Text shown —
____
Lost in Translation

Those of you following me on Twitter might have already read a message or two about my current creative hell: translation.

In December, I received comments on my first novel “Celle qui voit” (best known to you readers as The One Who Sees). My beta readers were all excited and overall, the comments were both pertinent and minor. I decided to post-pone addressing the comments and do it all at once when I translated the manuscript.
Because yes, The One Who Sees was first written in French but I seek publication in English. What can I say? I didn’t trust my English back when I started to write that story and will never, ever, make that mistake again.

I’m a little bit over one fifth done in the translation process. It goes fairly well but it’s long and lacks creativity. And the thought that I’ll have to edit the whole thing at least twice again to rid it of French stigmata is daunting.
It has, however, allowed me to discover a few things that I find really interesting.

For example, French love adverbs but, apparently, English doesn’t. So one of the things I’ll have to pay attention to when I re-read my WIP will be cutting down a few adverbs.

The major thing I noticed is the level of language in literature. In French, prose means flourish. Fairly complex sentence structure, polished vocabulary and all that jazz are the common ground for most books. Even the modern ones. Even the ones translated from English.
If I literally translated that to English, you would all tell me that I sound old. That my writing is heavy and that my voice seem to be an imitation of classical authors. Modern English literature seems all about simple elegance and rhythm in comparison to modern French literature.
____
Tasks to perform —
1) Copy out the whole "Lost in Translation" blog post word for word.
2) Format the rows below as a numbered list, everything from the row containing "Seite drucken (129, 1079)" down through the last row, with blank lines dropped.
____
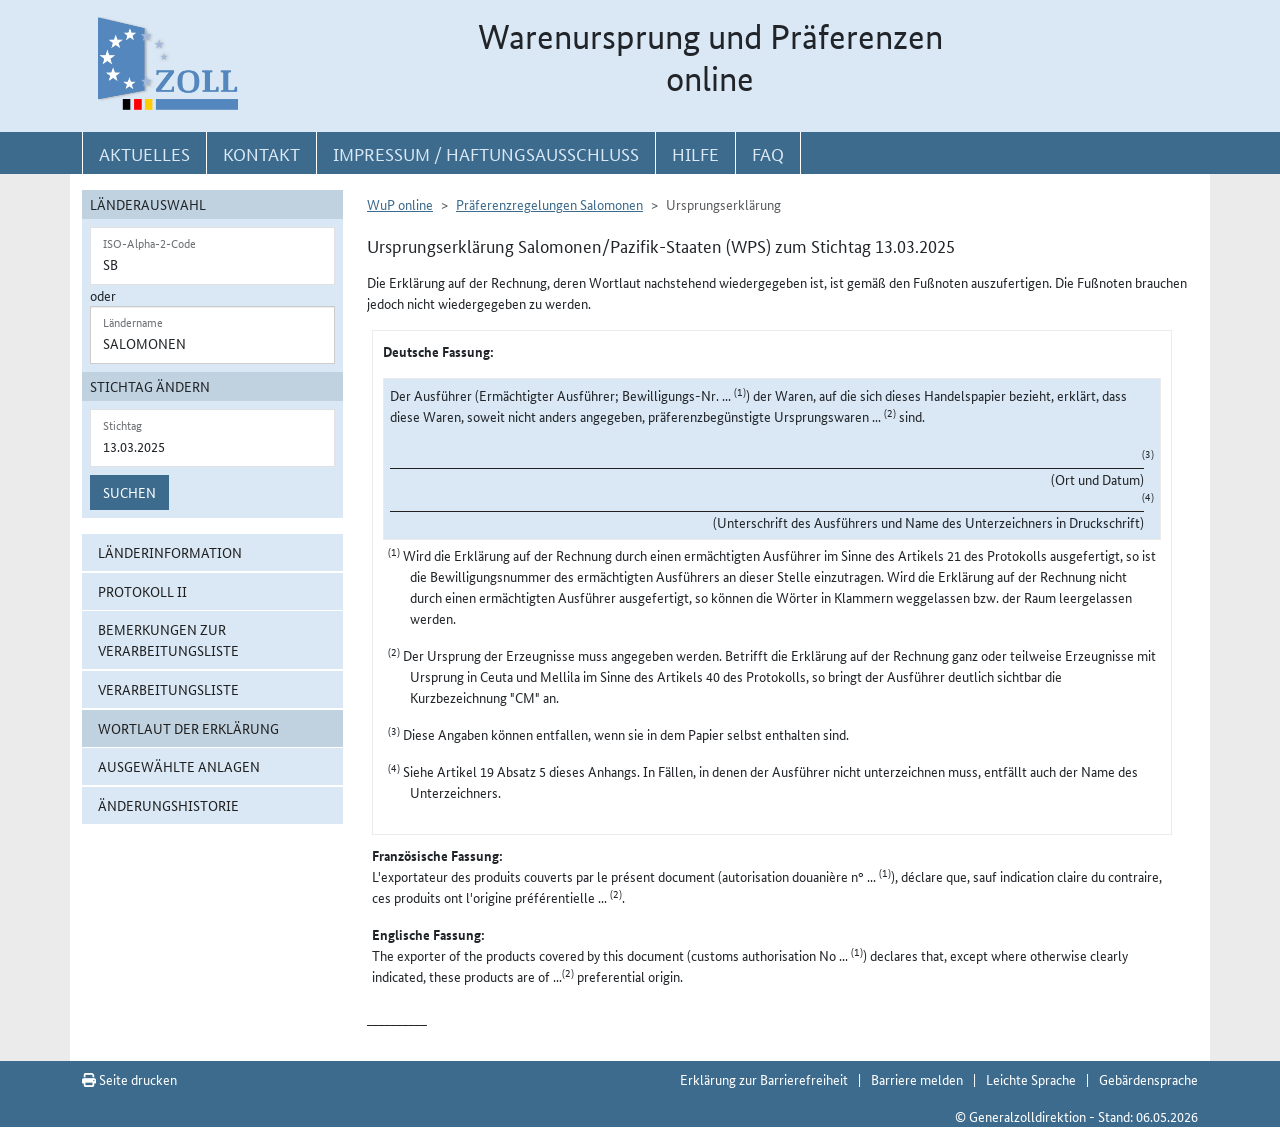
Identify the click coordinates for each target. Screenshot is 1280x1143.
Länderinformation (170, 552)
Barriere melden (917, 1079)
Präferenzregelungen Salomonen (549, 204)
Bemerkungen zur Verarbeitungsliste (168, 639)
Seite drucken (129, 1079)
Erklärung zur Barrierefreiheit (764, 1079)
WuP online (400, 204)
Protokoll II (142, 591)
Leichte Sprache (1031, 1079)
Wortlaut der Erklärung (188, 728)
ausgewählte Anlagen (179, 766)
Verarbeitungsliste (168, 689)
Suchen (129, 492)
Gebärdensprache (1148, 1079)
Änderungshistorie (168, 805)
____
Task-by-task results —
1)
Lost in Translation

Those of you following me on Twitter might have already read a message or two about my current creative hell: translation.

In December, I received comments on my first novel “Celle qui voit” (best known to you readers as The One Who Sees). My beta readers were all excited and overall, the comments were both pertinent and minor. I decided to post-pone addressing the comments and do it all at once when I translated the manuscript.
Because yes, The One Who Sees was first written in French but I seek publication in English. What can I say? I didn’t trust my English back when I started to write that story and will never, ever, make that mistake again.

I’m a little bit over one fifth done in the translation process. It goes fairly well but it’s long and lacks creativity. And the thought that I’ll have to edit the whole thing at least twice again to rid it of French stigmata is daunting.
It has, however, allowed me to discover a few things that I find really interesting.

For example, French love adverbs but, apparently, English doesn’t. So one of the things I’ll have to pay attention to when I re-read my WIP will be cutting down a few adverbs.

The major thing I noticed is the level of language in literature. In French, prose means flourish. Fairly complex sentence structure, polished vocabulary and all that jazz are the common ground for most books. Even the modern ones. Even the ones translated from English.
If I literally translated that to English, you would all tell me that I sound old. That my writing is heavy and that my voice seem to be an imitation of classical authors. Modern English literature seems all about simple elegance and rhythm in comparison to modern French literature.

2)
1. Seite drucken (129, 1079)
2. Erklärung zur Barrierefreiheit (764, 1079)
3. WuP online (400, 204)
4. Protokoll II (142, 591)
5. Leichte Sprache (1031, 1079)
6. Wortlaut der Erklärung (188, 728)
7. ausgewählte Anlagen (179, 766)
8. Verarbeitungsliste (168, 689)
9. Suchen (129, 492)
10. Gebärdensprache (1148, 1079)
11. Änderungshistorie (168, 805)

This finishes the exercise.